Count the lines in the items below that contain the string "Open" with matching case, and reply with only that number.

— start —

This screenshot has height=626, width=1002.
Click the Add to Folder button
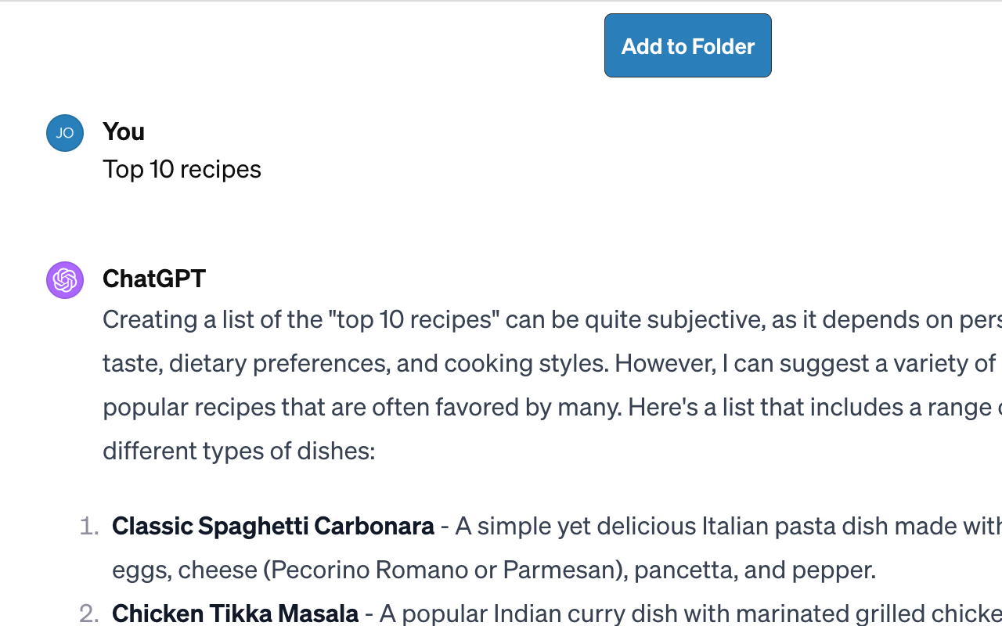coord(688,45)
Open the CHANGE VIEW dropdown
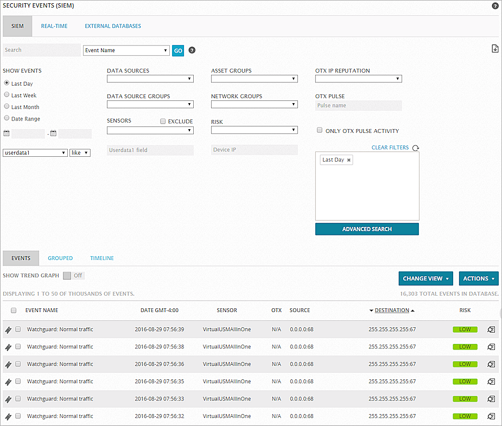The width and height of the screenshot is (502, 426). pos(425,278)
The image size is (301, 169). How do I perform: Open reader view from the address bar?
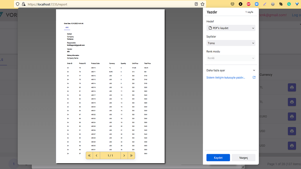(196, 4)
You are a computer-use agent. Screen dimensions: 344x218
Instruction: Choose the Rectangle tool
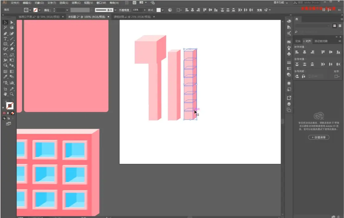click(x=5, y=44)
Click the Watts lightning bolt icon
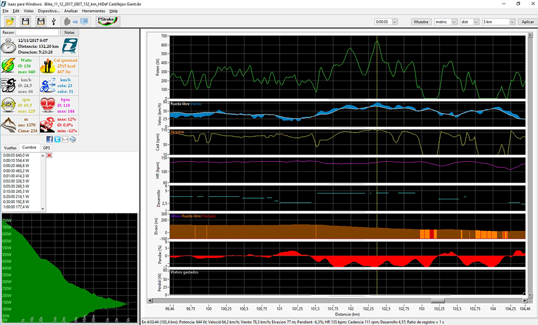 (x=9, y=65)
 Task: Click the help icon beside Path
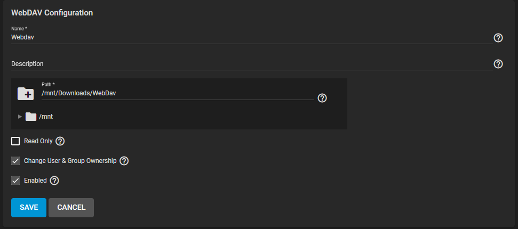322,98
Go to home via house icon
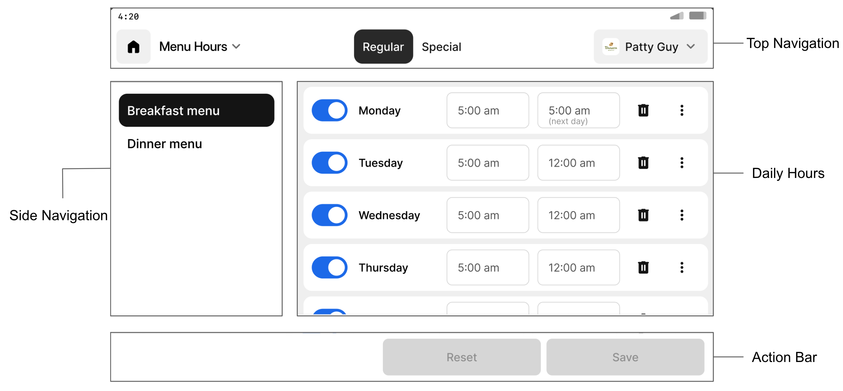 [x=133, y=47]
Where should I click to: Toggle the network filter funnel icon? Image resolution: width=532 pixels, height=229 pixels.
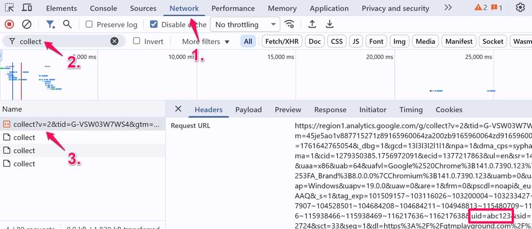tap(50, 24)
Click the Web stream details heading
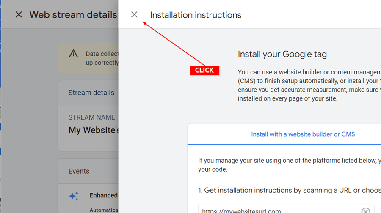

— end —

▸ Final result: 2